Junior high and senior high school students have launched a campaign to invite U.S. President Barack Obama to visit Hiroshima in order to make a direct appeal to the president for the elimination of nuclear weapons.

On May 26, nine junior high and senior high school students gathered in downtown Hiroshima to discuss the campaign. They are representatives from Hiroshima Jogakuin High School and Notre Dame High School; the “Hiroshima Students Peace Seminar,” a peace education circle comprised of high schools students in Hiroshima; and junior writers for “Peace Seeds,” a children’s newspaper produced by teens in Hiroshima that appears as a regular feature in the Chugoku Shimbun.
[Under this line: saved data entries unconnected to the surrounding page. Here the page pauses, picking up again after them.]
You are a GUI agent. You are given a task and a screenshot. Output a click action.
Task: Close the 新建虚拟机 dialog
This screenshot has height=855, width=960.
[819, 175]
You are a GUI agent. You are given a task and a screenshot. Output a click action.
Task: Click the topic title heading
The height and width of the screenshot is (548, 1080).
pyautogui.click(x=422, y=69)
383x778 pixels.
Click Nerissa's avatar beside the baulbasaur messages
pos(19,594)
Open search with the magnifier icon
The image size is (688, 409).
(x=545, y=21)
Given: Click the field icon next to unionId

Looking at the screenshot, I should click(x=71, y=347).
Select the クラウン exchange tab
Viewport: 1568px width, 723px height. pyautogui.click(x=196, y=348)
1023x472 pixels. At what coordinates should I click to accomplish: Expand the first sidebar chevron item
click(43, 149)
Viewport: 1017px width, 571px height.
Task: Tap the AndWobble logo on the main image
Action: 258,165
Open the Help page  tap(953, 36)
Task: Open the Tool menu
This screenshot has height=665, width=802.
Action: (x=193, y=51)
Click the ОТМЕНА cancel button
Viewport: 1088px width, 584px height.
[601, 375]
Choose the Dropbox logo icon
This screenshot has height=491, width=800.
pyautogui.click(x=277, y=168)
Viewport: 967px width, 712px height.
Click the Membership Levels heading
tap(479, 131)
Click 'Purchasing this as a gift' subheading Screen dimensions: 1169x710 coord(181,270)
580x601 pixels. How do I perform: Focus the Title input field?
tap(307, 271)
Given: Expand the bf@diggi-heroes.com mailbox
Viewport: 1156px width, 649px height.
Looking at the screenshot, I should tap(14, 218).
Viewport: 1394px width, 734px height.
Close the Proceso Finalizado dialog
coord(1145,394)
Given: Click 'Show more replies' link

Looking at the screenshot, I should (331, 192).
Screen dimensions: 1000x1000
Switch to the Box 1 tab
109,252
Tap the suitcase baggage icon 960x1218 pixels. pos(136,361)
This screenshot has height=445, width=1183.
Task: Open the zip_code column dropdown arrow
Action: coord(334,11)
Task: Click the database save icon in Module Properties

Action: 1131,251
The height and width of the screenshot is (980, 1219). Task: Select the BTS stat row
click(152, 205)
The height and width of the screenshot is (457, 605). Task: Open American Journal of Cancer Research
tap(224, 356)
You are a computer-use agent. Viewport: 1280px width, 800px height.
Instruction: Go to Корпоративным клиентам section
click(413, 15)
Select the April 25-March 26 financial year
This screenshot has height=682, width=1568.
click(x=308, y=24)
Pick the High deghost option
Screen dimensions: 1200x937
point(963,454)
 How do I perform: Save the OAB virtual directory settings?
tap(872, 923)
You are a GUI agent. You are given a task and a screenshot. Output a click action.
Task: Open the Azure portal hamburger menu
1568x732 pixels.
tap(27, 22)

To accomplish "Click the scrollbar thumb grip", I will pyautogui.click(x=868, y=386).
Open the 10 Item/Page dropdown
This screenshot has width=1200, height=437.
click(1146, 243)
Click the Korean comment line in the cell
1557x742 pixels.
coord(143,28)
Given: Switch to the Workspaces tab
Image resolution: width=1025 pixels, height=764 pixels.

Regarding the significance of inviting Mr. Obama to Hiroshima, the students said that a visit by the president of the United States, the only country to have used nuclear weapons, would surely be a large step toward nuclear abolition, particularly in light of Mr. Obama’s call for a “world without nuclear weapons.” They also feel that the president should visit Nagasaki, the other A-bombed city.

The students began holding meetings for the campaign at the end of April. To date, more than 30 junior high and high schools students from nine schools in Hiroshima have joined the effort. They will meet several times to study nuclear issues and discuss the details of their campaign to invite Mr. Obama to Hiroshima.

“I would like our campaign to break new ground by having students from a variety of schools working together,” said Nao Tatsugawa, 17, who attends Motomachi High School.

Yuji Kanemori, 17, a student at Hiroshima Gakuin High School, added, “I want to start by learning a lot about nuclear issues.”

Last November “Peace Seeds” appealed for readers to write letters to President Obama, inviting him to visit Hiroshima, and received 335 letters. These letters have been transferred to Dennis Kucinich, a U.S. Democratic Congressman, for delivery to Mr. Obama.

(Originally published on May 28, 2009)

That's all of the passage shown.